Clinical Hypnotherapy for Phobias
Phobia is a mental disorder consisting of an agonizing fear aroused by a particular situation, the view of an object or a simple mental representation, that despite being considered unreasonable cannot be dominated.
Phobias are specific anxiety disorders and occur when fear for an object, animal, insect, situation or event is extreme. Sufferers usually avoid the feared object or situation at all costs. When confronted with it they can face severe anxiety and panic reactions.
Phobias usually develop during childhood, adolescence or early adulthood. Commonly, this may follow a scary event or a stressful situation. The individual suffering from specific phobias reacts almost always with anxiety to the phobic stimulus. This can sometimes take the form of panic attacks.
There are 2 main types of phobias: simple and complex. Simple phobia is irrational, often more specifically recognized that even by those affected, and his object phobic, itself is often harmless, but becomes terrifying only to the individual who suffers from this disorder (Spiders, Snakes, Dogs, Thunder, closed spaces).
Complex phobias are not specific and deal with complex situations. Agoraphobia and social phobia belong to this category. Agoraphobia often occurs in connection to panic attacks or anxiety crisis. The agoraphobic individual avoids all the places, situations and contexts in which there could be obstacles to receiving help.
Social phobia is very common in today's society. People who suffer from it are afraid to do things that can create embarrassment in the presence of others. Their greatest fear is the negative evaluation from others, receiving criticism,and being rejected.

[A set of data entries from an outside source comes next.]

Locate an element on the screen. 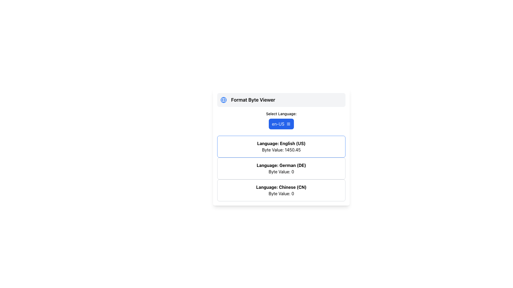 The width and height of the screenshot is (513, 288). the Dropdown Toggle Button located in the 'Select Language' section is located at coordinates (281, 124).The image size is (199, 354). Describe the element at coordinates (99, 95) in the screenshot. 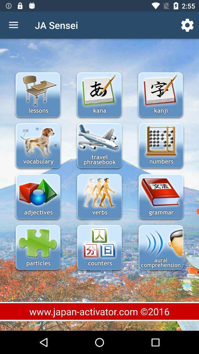

I see `kana` at that location.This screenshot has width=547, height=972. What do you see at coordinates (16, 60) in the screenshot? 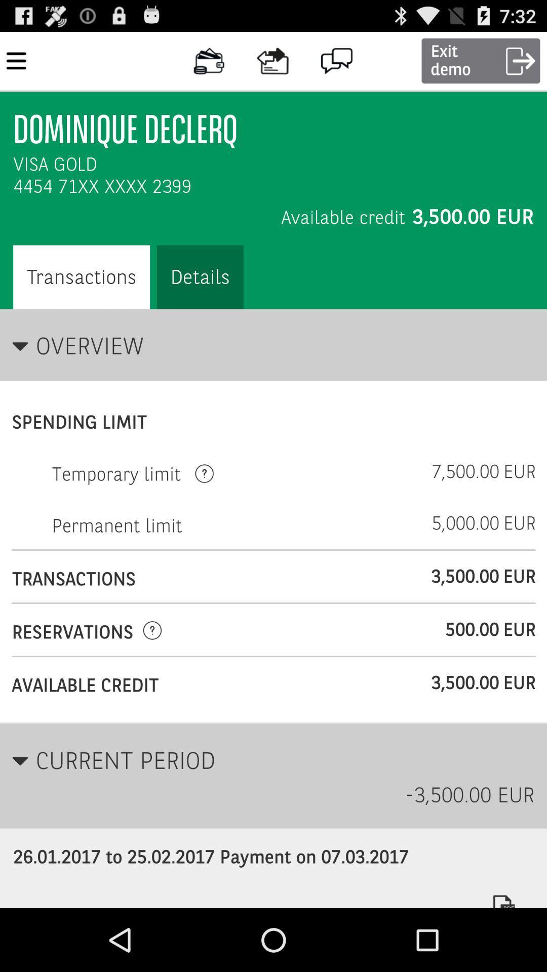
I see `the top left corner of menu bar` at bounding box center [16, 60].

Active avoidance, anticipatory anxiety or discomfort in a specific situation can significantly interfere with everyday life, routines, school, business or social relations.
Hypnotherapy has proven to be generally very effective in treating phobias and understanding the root causes of the problem. Hypnotherapy focuses on the direct treatment of the symptom, and aims, on the one hand, to modify dysfunctional thoughts, on the other, to offer the individual the ability to deal with the feared situations.